• Dataset excerpts:
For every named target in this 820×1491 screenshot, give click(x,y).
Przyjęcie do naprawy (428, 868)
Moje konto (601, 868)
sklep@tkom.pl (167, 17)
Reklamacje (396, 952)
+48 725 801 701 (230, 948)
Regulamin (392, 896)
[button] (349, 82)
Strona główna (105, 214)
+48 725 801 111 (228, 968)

• Aim of the exercise:
Only output the lines from the one with "701 (230, 948)" through the end of the entries above, exactly as they are.

• Completed exercise:
+48 725 801 701 (230, 948)
Regulamin (392, 896)
[button] (349, 82)
Strona główna (105, 214)
+48 725 801 111 (228, 968)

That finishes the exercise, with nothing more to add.